**Exercise brief**
Please write the data out once more, exactly as it is given.

**Available data**
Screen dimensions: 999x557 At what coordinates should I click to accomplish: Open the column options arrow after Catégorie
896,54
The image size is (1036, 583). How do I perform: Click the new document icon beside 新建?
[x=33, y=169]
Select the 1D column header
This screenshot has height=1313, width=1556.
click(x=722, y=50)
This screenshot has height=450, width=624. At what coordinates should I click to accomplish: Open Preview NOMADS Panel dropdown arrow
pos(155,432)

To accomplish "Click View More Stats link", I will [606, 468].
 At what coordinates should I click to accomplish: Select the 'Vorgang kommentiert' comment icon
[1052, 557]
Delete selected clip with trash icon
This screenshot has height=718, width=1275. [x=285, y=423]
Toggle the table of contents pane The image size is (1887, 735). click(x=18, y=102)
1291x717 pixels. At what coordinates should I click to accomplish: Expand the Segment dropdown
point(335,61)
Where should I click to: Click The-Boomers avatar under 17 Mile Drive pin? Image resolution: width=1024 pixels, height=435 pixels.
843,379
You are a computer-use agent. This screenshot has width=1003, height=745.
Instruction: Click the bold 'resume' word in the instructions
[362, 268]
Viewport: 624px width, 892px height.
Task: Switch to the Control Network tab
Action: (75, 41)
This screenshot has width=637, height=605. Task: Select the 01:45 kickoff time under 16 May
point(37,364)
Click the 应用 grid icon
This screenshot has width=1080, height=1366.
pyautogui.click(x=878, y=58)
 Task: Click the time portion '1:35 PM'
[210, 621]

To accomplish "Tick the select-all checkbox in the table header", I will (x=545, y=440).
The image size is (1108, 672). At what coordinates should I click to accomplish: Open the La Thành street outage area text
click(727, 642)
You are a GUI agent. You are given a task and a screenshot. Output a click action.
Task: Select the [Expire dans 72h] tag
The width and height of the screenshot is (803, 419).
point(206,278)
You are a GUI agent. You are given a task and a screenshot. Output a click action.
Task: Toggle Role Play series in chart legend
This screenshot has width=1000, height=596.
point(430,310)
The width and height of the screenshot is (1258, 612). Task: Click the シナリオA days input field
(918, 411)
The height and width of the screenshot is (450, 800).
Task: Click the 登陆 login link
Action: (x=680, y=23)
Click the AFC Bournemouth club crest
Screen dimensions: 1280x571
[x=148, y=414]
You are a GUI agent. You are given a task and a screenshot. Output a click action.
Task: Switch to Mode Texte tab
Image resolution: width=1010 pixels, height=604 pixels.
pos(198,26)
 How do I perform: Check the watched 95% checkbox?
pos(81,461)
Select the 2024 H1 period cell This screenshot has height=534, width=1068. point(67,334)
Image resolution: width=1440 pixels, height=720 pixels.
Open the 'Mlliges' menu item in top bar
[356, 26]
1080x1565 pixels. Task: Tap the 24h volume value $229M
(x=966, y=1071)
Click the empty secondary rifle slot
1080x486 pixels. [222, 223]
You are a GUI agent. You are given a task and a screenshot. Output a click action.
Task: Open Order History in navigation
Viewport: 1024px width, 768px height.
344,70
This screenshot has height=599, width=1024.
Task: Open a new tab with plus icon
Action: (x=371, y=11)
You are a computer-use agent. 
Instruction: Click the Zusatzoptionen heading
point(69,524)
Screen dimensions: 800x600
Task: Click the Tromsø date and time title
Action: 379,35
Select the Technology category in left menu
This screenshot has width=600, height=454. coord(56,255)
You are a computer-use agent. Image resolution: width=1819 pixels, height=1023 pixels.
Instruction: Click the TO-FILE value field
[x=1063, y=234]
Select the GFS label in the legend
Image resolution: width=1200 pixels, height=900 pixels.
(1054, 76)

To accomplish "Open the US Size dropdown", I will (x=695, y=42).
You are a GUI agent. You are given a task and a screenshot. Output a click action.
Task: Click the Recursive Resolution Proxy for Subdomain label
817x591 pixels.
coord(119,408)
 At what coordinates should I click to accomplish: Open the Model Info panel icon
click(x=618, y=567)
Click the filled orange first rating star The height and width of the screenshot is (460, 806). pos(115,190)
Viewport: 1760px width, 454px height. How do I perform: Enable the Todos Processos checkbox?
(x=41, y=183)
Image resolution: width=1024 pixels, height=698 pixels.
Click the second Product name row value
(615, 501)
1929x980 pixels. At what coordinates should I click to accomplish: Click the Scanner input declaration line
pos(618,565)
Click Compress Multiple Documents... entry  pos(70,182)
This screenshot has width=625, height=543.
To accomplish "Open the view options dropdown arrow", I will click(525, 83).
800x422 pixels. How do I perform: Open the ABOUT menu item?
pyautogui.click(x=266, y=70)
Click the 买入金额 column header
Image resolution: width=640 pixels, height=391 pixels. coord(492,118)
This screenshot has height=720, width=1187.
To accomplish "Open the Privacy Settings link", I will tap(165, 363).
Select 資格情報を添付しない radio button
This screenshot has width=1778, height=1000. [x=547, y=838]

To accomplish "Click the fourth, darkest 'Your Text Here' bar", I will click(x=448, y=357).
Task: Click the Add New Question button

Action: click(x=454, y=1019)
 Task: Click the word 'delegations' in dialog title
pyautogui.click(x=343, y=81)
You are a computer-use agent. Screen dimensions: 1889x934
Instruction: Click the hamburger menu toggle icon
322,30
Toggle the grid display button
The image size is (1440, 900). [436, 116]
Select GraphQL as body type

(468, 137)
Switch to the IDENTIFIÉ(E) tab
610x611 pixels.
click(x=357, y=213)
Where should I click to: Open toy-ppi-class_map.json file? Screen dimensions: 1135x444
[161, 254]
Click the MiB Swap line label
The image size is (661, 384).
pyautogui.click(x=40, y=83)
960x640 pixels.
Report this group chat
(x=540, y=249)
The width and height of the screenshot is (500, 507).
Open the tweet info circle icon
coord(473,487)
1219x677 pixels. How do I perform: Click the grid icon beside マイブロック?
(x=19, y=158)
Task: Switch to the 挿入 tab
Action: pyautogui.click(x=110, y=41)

**Exercise solution**
Screen dimensions: 999x557 At what coordinates should I click to accomplish: Open the column options arrow after Catégorie
896,54
The image size is (1036, 583). How do I perform: Click the new document icon beside 新建?
[x=33, y=169]
Select the 1D column header
This screenshot has height=1313, width=1556.
click(x=722, y=50)
This screenshot has height=450, width=624. At what coordinates should I click to accomplish: Open Preview NOMADS Panel dropdown arrow
pos(155,432)

To accomplish "Click View More Stats link", I will [606, 468].
 At what coordinates should I click to accomplish: Select the 'Vorgang kommentiert' comment icon
[1052, 557]
Delete selected clip with trash icon
This screenshot has height=718, width=1275. [x=285, y=423]
Toggle the table of contents pane The image size is (1887, 735). click(x=18, y=102)
1291x717 pixels. At what coordinates should I click to accomplish: Expand the Segment dropdown
point(335,61)
Where should I click to: Click The-Boomers avatar under 17 Mile Drive pin? Image resolution: width=1024 pixels, height=435 pixels.
843,379
You are a computer-use agent. This screenshot has width=1003, height=745.
Instruction: Click the bold 'resume' word in the instructions
[362, 268]
Viewport: 624px width, 892px height.
Task: Switch to the Control Network tab
Action: (75, 41)
This screenshot has width=637, height=605. Task: Select the 01:45 kickoff time under 16 May
point(37,364)
Click the 应用 grid icon
This screenshot has width=1080, height=1366.
pyautogui.click(x=878, y=58)
 Task: Click the time portion '1:35 PM'
[210, 621]

To accomplish "Tick the select-all checkbox in the table header", I will (x=545, y=440).
The image size is (1108, 672). At what coordinates should I click to accomplish: Open the La Thành street outage area text
click(727, 642)
You are a GUI agent. You are given a task and a screenshot. Output a click action.
Task: Select the [Expire dans 72h] tag
The width and height of the screenshot is (803, 419).
point(206,278)
You are a GUI agent. You are given a task and a screenshot. Output a click action.
Task: Toggle Role Play series in chart legend
This screenshot has width=1000, height=596.
point(430,310)
The width and height of the screenshot is (1258, 612). Task: Click the シナリオA days input field
(918, 411)
The height and width of the screenshot is (450, 800).
Task: Click the 登陆 login link
Action: (x=680, y=23)
Click the AFC Bournemouth club crest
Screen dimensions: 1280x571
[x=148, y=414]
You are a GUI agent. You are given a task and a screenshot. Output a click action.
Task: Switch to Mode Texte tab
Image resolution: width=1010 pixels, height=604 pixels.
pos(198,26)
 How do I perform: Check the watched 95% checkbox?
pos(81,461)
Select the 2024 H1 period cell This screenshot has height=534, width=1068. point(67,334)
Image resolution: width=1440 pixels, height=720 pixels.
Open the 'Mlliges' menu item in top bar
[356, 26]
1080x1565 pixels. Task: Tap the 24h volume value $229M
(x=966, y=1071)
Click the empty secondary rifle slot
1080x486 pixels. [222, 223]
You are a GUI agent. You are given a task and a screenshot. Output a click action.
Task: Open Order History in navigation
Viewport: 1024px width, 768px height.
344,70
This screenshot has height=599, width=1024.
Task: Open a new tab with plus icon
Action: (x=371, y=11)
You are a computer-use agent. 
Instruction: Click the Zusatzoptionen heading
point(69,524)
Screen dimensions: 800x600
Task: Click the Tromsø date and time title
Action: 379,35
Select the Technology category in left menu
This screenshot has width=600, height=454. coord(56,255)
You are a computer-use agent. Image resolution: width=1819 pixels, height=1023 pixels.
Instruction: Click the TO-FILE value field
[x=1063, y=234]
Select the GFS label in the legend
Image resolution: width=1200 pixels, height=900 pixels.
(1054, 76)

To accomplish "Open the US Size dropdown", I will (x=695, y=42).
You are a GUI agent. You are given a task and a screenshot. Output a click action.
Task: Click the Recursive Resolution Proxy for Subdomain label
817x591 pixels.
coord(119,408)
 At what coordinates should I click to accomplish: Open the Model Info panel icon
click(x=618, y=567)
Click the filled orange first rating star The height and width of the screenshot is (460, 806). pos(115,190)
Viewport: 1760px width, 454px height. How do I perform: Enable the Todos Processos checkbox?
(x=41, y=183)
Image resolution: width=1024 pixels, height=698 pixels.
Click the second Product name row value
(615, 501)
1929x980 pixels. At what coordinates should I click to accomplish: Click the Scanner input declaration line
pos(618,565)
Click Compress Multiple Documents... entry  pos(70,182)
This screenshot has width=625, height=543.
To accomplish "Open the view options dropdown arrow", I will click(525, 83).
800x422 pixels. How do I perform: Open the ABOUT menu item?
pyautogui.click(x=266, y=70)
Click the 买入金额 column header
Image resolution: width=640 pixels, height=391 pixels. coord(492,118)
This screenshot has height=720, width=1187.
To accomplish "Open the Privacy Settings link", I will tap(165, 363).
Select 資格情報を添付しない radio button
This screenshot has width=1778, height=1000. [x=547, y=838]

To accomplish "Click the fourth, darkest 'Your Text Here' bar", I will click(x=448, y=357).
Task: Click the Add New Question button

Action: click(x=454, y=1019)
 Task: Click the word 'delegations' in dialog title
pyautogui.click(x=343, y=81)
You are a computer-use agent. Screen dimensions: 1889x934
Instruction: Click the hamburger menu toggle icon
322,30
Toggle the grid display button
The image size is (1440, 900). [436, 116]
Select GraphQL as body type

(468, 137)
Switch to the IDENTIFIÉ(E) tab
610x611 pixels.
click(x=357, y=213)
Where should I click to: Open toy-ppi-class_map.json file? Screen dimensions: 1135x444
[161, 254]
Click the MiB Swap line label
The image size is (661, 384).
pyautogui.click(x=40, y=83)
960x640 pixels.
Report this group chat
(x=540, y=249)
The width and height of the screenshot is (500, 507).
Open the tweet info circle icon
coord(473,487)
1219x677 pixels. How do I perform: Click the grid icon beside マイブロック?
(x=19, y=158)
Task: Switch to the 挿入 tab
Action: pyautogui.click(x=110, y=41)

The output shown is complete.